→ **Excerpted text**:
***
The Chapman strut is a design of independent rear suspension used for light cars, particularly sports and racing cars. It takes its name from, and is best known for its use by, Colin Chapman of Lotus.

Contents

The characteristic feature of the Chapman strut is a long upright strut combining a coil spring and shock absorber, with a universal-jointed drive shaft itself forming the lower link of the suspension. [1]

Origins

Stout Scarab

The design's origin lies with William Stout's 1932 Stout Scarab. [2] This rear-engined car used swing axle independent rear suspension, with long near-vertical coilover struts from high mounting points on the space frame chassis. Stout had also been an aircraft designer and considered that the long-travel oleo struts made, 'the airplane landing gear [is] the easiest type of running gear for comfort yet devised.' [3] The lower ends of the struts were attached to the swing axle casings by swivel bushes. Forward radius rods handled the longitudinal forces.

MacPherson strut

In 1947 Earle MacPherson patented the MacPherson strut for use on the Chevrolet Cadet. [4] [5] This was the first true strut suspension for cars: the stub axle was rigidly fixed to the strut, thus always keeping the same angle with it, rather than being attached through a swivelling joint as for Stout's Scarab.
***
→ **Task details**: Print the part of the Chapman strut text that begins at the words "The Chapman strut is a design" and ends after "Chapman of Lotus.", word for word.

→ **Supplied material**:
***
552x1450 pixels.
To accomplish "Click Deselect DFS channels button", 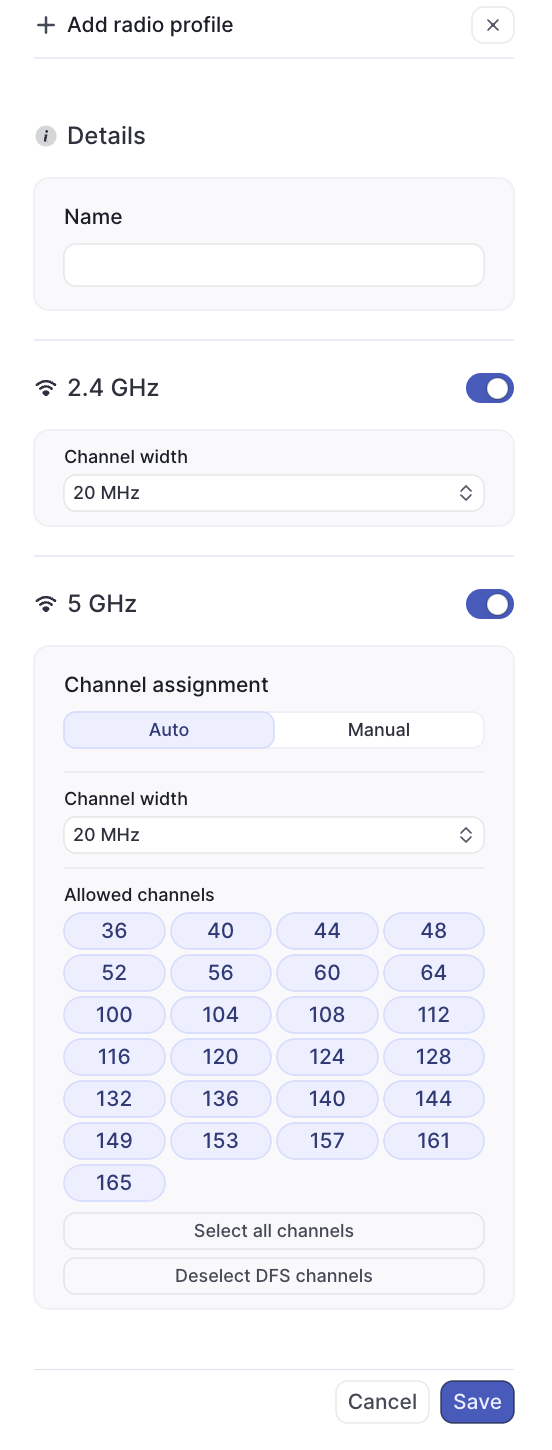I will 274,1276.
***
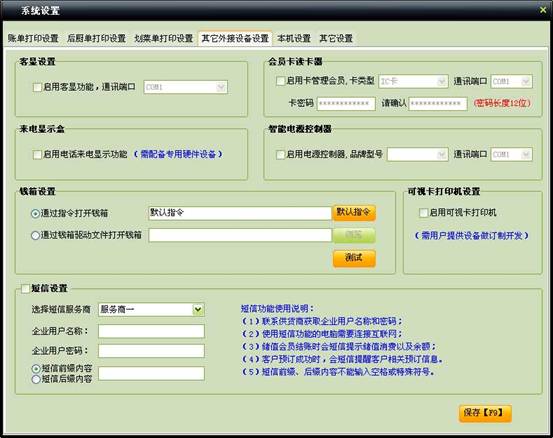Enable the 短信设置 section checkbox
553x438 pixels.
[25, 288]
***
→ **Answer to this exercise**:
The Chapman strut is a design of independent rear suspension used for light cars, particularly sports and racing cars. It takes its name from, and is best known for its use by, Colin Chapman of Lotus.